From the author of prescient best seller and classic Reclaiming Conversation, Sherry Turkle, comes an urgent warning about how our ever-increasing reliance on human-like AI chatbots is eroding our capacity for empathy, caring, and the very qualities that make us human.

 

If social media came for our attention, artificial intelligence is now coming for our capacity for attachment. Chatbots that speak to us in a human voice offer themselves as best friends, lovers, and psychotherapists. As of 2025, over 70% of teens and nearly one-third of US adults rely on AI for companionship and emotional support, with many preferring these chatbot relationships over human ones.

 

When we talk to chatbots in these roles, as intimate machines, we accept as sufficient what machines can offer: the mere performance of intimacy, empathy, and love.
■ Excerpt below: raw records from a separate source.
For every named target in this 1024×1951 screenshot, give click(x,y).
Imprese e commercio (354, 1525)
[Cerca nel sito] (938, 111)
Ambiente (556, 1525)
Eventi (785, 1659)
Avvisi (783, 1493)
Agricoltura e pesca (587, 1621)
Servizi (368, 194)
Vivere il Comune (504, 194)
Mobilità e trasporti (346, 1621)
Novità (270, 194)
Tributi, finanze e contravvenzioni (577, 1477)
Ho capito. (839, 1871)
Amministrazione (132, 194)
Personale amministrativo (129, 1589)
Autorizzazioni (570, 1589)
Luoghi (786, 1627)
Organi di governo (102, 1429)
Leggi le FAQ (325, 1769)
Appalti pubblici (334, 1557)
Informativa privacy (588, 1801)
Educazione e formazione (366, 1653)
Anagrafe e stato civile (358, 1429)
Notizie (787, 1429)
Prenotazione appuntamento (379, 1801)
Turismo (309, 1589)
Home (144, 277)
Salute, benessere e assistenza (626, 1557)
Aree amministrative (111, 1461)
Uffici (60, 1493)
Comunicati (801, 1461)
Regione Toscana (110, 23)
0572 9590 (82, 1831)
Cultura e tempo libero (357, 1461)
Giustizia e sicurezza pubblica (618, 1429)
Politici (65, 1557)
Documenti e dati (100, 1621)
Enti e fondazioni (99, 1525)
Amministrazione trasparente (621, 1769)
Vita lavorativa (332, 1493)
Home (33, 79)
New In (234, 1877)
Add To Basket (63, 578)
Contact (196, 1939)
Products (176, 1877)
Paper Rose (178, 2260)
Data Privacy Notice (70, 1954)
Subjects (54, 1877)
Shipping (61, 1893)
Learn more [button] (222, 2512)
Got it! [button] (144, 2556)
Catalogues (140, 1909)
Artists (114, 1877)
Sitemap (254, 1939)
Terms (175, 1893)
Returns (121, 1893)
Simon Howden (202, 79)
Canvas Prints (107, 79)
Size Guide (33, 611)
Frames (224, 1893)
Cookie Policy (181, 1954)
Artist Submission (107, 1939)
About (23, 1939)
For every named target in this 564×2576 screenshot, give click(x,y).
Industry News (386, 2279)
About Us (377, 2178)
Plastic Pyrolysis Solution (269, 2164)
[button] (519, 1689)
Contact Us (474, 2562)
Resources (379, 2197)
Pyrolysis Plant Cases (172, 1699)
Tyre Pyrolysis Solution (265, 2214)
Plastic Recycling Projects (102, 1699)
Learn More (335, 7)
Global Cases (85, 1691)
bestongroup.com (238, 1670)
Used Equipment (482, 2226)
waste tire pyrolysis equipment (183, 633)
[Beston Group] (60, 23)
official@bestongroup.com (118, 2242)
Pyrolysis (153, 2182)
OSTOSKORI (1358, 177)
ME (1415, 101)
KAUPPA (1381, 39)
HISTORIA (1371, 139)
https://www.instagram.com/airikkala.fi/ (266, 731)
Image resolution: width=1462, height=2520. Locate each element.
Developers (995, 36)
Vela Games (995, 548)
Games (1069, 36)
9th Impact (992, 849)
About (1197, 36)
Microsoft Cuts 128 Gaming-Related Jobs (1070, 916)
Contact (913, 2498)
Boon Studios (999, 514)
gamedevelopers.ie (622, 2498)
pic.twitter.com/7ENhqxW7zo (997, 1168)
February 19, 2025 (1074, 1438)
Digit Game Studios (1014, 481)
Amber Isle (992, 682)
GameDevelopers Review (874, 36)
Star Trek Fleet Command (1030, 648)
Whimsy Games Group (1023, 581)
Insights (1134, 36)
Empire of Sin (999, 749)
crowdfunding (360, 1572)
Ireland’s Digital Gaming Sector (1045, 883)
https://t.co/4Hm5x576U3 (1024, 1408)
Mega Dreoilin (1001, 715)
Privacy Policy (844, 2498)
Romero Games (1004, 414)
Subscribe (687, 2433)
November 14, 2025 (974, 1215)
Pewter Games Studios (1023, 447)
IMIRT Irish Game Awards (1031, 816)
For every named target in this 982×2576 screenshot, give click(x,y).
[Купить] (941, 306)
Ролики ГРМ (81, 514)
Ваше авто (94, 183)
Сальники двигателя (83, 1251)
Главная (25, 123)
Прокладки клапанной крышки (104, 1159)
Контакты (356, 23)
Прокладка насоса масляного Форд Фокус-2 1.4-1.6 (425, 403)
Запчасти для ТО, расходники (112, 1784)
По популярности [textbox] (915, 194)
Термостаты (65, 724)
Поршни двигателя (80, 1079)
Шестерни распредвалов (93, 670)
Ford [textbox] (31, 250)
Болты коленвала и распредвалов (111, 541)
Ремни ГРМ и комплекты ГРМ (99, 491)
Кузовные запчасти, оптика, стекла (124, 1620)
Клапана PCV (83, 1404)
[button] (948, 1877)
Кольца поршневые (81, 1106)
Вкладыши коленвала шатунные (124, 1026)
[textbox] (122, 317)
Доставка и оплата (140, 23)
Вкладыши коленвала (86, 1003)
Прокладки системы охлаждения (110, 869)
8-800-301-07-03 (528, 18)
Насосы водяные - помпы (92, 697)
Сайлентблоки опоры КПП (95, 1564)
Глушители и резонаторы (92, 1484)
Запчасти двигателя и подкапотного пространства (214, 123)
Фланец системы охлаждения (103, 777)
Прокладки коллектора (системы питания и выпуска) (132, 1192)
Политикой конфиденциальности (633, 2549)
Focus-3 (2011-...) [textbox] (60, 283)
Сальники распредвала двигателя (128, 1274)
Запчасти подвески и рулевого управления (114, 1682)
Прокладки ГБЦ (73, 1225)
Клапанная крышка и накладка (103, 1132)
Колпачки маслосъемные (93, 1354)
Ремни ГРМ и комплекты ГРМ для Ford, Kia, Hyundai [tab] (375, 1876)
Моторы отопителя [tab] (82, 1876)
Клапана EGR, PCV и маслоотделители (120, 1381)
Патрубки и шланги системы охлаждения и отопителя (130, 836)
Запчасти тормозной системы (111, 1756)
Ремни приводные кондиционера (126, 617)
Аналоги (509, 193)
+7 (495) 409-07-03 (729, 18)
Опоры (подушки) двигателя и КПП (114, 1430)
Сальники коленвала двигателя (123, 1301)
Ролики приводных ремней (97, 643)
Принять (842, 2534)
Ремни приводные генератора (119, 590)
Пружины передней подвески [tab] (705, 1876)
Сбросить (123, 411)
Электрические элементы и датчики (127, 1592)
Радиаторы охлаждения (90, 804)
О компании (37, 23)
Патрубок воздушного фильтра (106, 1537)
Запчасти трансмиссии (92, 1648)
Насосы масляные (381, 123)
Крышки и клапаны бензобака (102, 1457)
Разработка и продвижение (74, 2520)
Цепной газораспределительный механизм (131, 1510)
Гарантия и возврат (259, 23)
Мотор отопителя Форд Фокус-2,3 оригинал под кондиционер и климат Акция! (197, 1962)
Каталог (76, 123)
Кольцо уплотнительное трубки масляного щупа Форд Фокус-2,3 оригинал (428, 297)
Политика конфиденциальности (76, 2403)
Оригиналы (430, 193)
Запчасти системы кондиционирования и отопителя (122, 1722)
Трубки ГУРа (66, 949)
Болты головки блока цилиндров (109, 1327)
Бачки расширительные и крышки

We begin to think that pretend empathy is empathy enough. We redefine human capacities for care, solitude, and intimacy in terms of what machines can do. Sherry Turkle, the psychologist who pioneered our understanding of human-computer relationships, calls the new culture of chatbots artificial intimacy,our new AI.

Sherry Turkle

 

Sherry Turkle is the Abby Rockefeller Mauzé Professor of the Social Studies of Science and Technology in the Program in Science, Technology, and Society at MIT, and the founding director of the MIT Initiative on Technology and Self. She is a specialist in how technology changes us psychologically and socially. 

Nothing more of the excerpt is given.